Ireland: Marie Fleming lastest to lose assisted suicide appeal


Terminally ill Diane Pretty (L), with her husband Brian, was denied the right-to-die by the European Court of Human Rights in 2002.


Michael Crabtree

Marie Fleming of Ireland lost her Supreme Court appeal for the right-to-die on Monday.

The landmark case, which challenged the country's assisted suicide ban, ended with the ruling that Ireland's constitution "does not import a right-to-die."

Chief Justice Susan Denham said there is “no explicit right to commit suicide, or to determine the time of one’s own death.”

Though suicide is no longer a crime in Ireland - it was decriminalized in 1993 - helping someone commit suicide comes with a prison sentence of up to 14 years.

Fleming is terminally ill and suffering in the final stages of multiple sclerosis.
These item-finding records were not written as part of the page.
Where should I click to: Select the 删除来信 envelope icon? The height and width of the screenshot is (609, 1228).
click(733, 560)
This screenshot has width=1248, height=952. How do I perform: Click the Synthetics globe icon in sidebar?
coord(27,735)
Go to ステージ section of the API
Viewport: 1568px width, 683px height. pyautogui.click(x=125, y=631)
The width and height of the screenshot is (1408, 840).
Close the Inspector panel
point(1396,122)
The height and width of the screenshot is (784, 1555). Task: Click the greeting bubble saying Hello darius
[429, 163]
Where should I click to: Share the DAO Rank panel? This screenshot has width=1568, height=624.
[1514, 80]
She can no longer move her body, head or swallow. Due to health issues Fleming was not in the courtroom, though her family, including her partner Tom Curran, were present to hear the verdict.

Fleming's ruling is the latest in a number of cases that have challenged a nation's ban on assisted suicide. For example, Paul Lamb of the UK is taking on the ban, and his case will be heard in the Court of Appeal on May 14 and 15.

Lamb said in a statement in April: "I hope that this is the next step towards the ultimate goal of changing this cruel law, which keeps people like me alive when I want to have a dignified death. To be given this chance of being involved in the case makes me very proud."

In Europe, assisted suicide is legal in Belgium, Luxembourg, the Netherlands and Switzerland.